DIRECTIONS:
(a) Copy the passage of the fine-tuning page starting at "# Add classification" and ending at "logits = model(text)".
(b) The fine-tuning page pairs each target task with an output head. List every target task it names, with its head.
(c) Answer these questions from the fine-tuning page:
(i) What does fine-tuning need far less of than training from scratch?
(ii) Why are lower learning rates often used during training?
(iii) In the sentiment classification example, which token's output goes into the linear layer?
*** SUPPLIED TEXT ***
Fine-Tuning
What it is
Fine-tuning is the process of taking a pre-trained model (trained on a large corpus with a general objective) and further training it on downstream task data. Fine-tuning requires far less task-specific data than training from scratch and typically outperforms or matches fully supervised approaches.
[illustrate: Pre-trained model → frozen lower layers → task-specific head → gradient flow through all layers; loss on task data]
How it works
-
Start with pre-trained weights: Load model trained on language modeling, masked LM, or similar
-
Add task-specific head: Replace or add output layer for target task
- Classification: linear layer + softmax
- QA: span selection head
- Generation: keep decoder, prompt-tune
-
Training:
- Use task-specific labeled data (usually much smaller than pre-training data)
- Optimize with task loss (cross-entropy, MSE, etc.)
- Often use lower learning rates to preserve learned features
-
Hyperparameter tuning: Learning rate, batch size, epochs (usually small)
Example
# Pre-trained BERT weights loaded
# Task: Sentiment classification (positive/negative)
# Add classification head:
input → BERT encoder → [CLS] token → linear(768 → 2) → softmax → logits
# Training:
for (text, label) in train_data:
logits = model(text)
loss = cross_entropy(logits, label)
loss.backward()
optimizer.step()
*** EXTRACTED INFORMATION ***
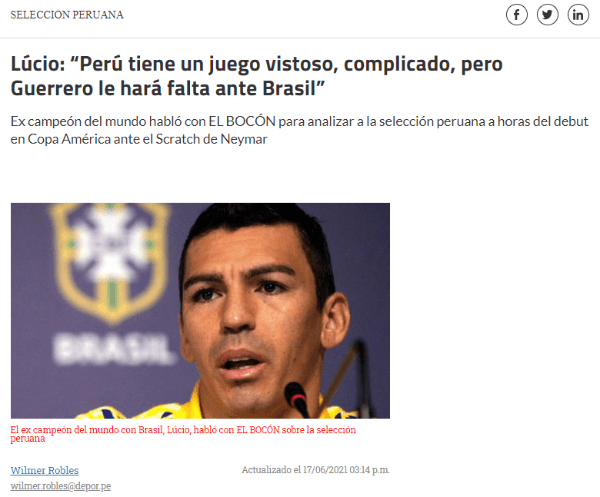Click the red photo caption text
The width and height of the screenshot is (600, 497).
[x=183, y=434]
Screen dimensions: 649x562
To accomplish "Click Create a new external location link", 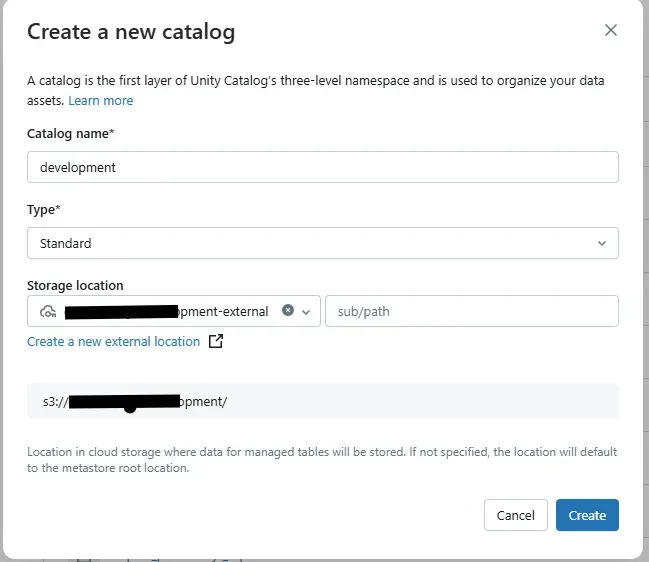I will pyautogui.click(x=113, y=342).
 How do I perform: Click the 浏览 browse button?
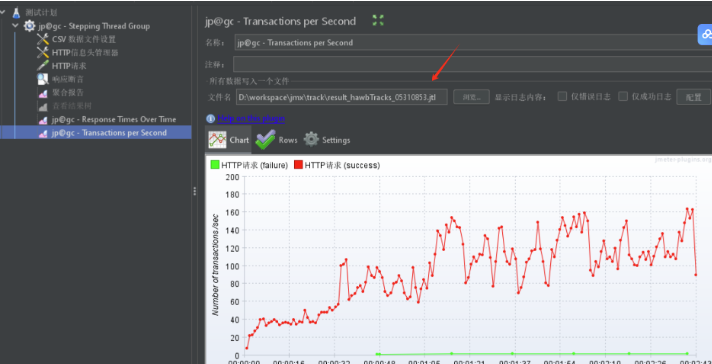pyautogui.click(x=471, y=97)
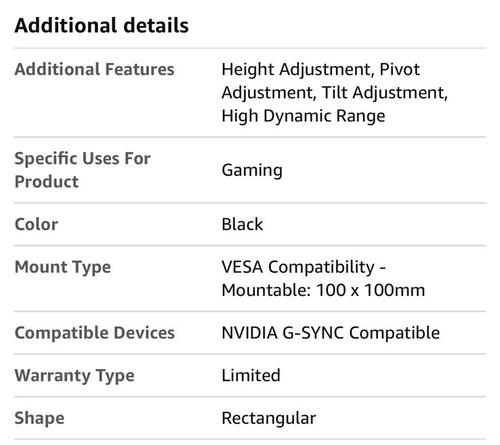500x445 pixels.
Task: Select the Shape label
Action: click(39, 418)
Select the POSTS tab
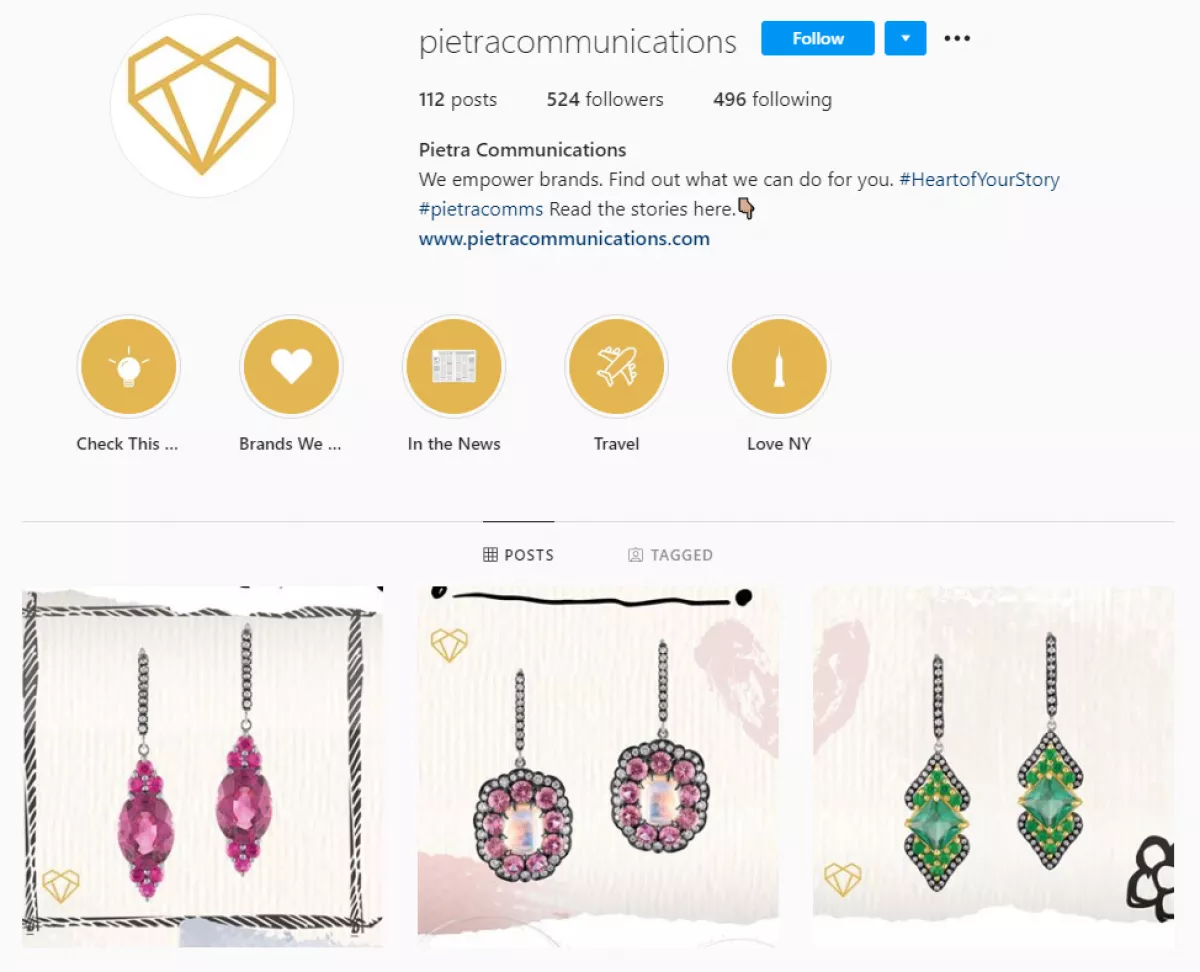Viewport: 1200px width, 972px height. (x=518, y=555)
***
TASK-BY-TASK RESULTS:
(a)
# Add classification head:
input → BERT encoder → [CLS] token → linear(768 → 2) → softmax → logits
# Training:
for (text, label) in train_data:
logits = model(text)

(b)
Classification: linear layer + softmax
QA: span selection head
Generation: keep decoder, prompt-tune

(c)
(i) Task-specific data.
(ii) To preserve learned features.
(iii) The [CLS] token.